/**
* handleGatewayResponse
* This action should be used when a gateway submits a POST/GET response
* for which we need to action. In this case, the PayPal IPN. We shall
* return void as nothing is returned from this method. It is not public
* facing and is present to handle system to system communications over
* HTTP communications only.

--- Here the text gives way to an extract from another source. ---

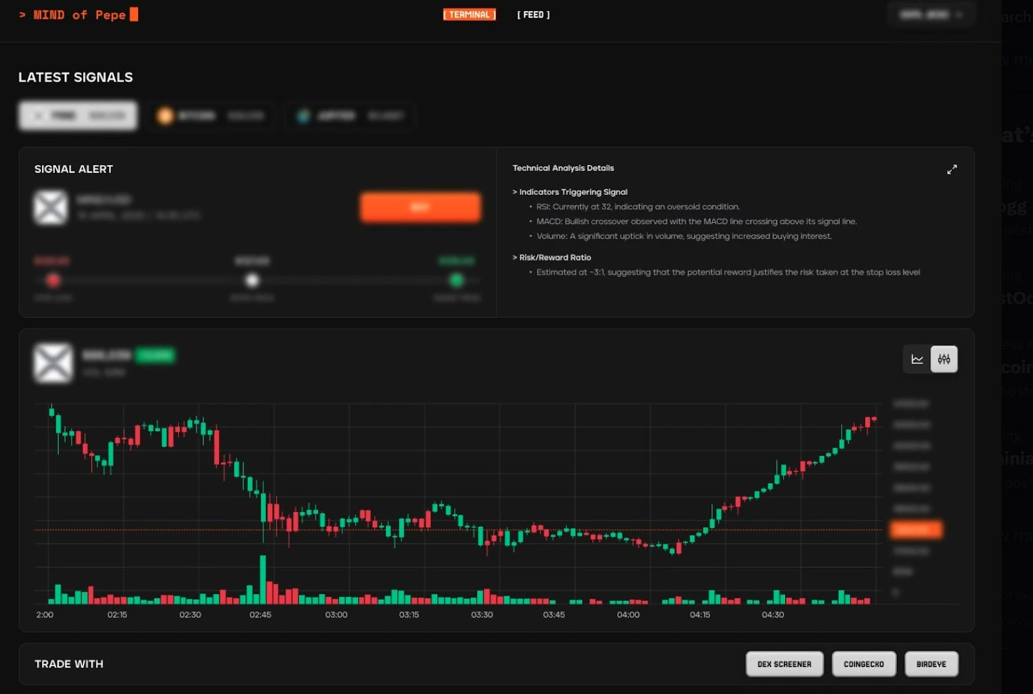Switch chart to line view icon
Screen dimensions: 1033x694
click(917, 360)
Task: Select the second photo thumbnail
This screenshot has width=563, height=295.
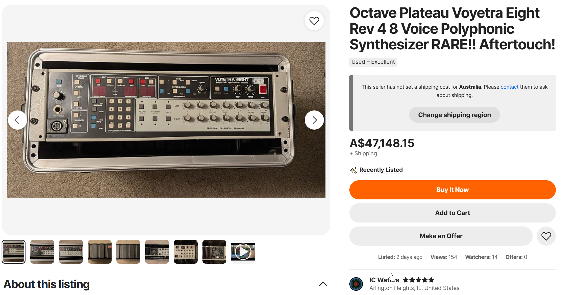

If the gateway doesn't support POST/GET type
* responses, implement the back office order updating within the
* newPaymentSuccess() method instead.
*
* ATTRIBUTION
* Snippets of IPN code were used from PayPal's GitHub samples on 15-10-2015.
* https://github.com/paypal/ipn-code-samples/blob/master/paypal_ipn.php
* @author PayPal
*
* @param SS_HTTPRequest $request The GET/POST variables and URL parameters.
* @return Void
*/
public function handleGatewayResponse($request)
{
/**
* Only proceed if we have postVars set
*/
if ($request->postVars()) {
$gateway = DataObject::get_one("Gateway_PayPal");
$debug = $gateway->Debug;
/**
* STEP ONE
* Prepend cmd=_notify-validate to the POST request from PayPal.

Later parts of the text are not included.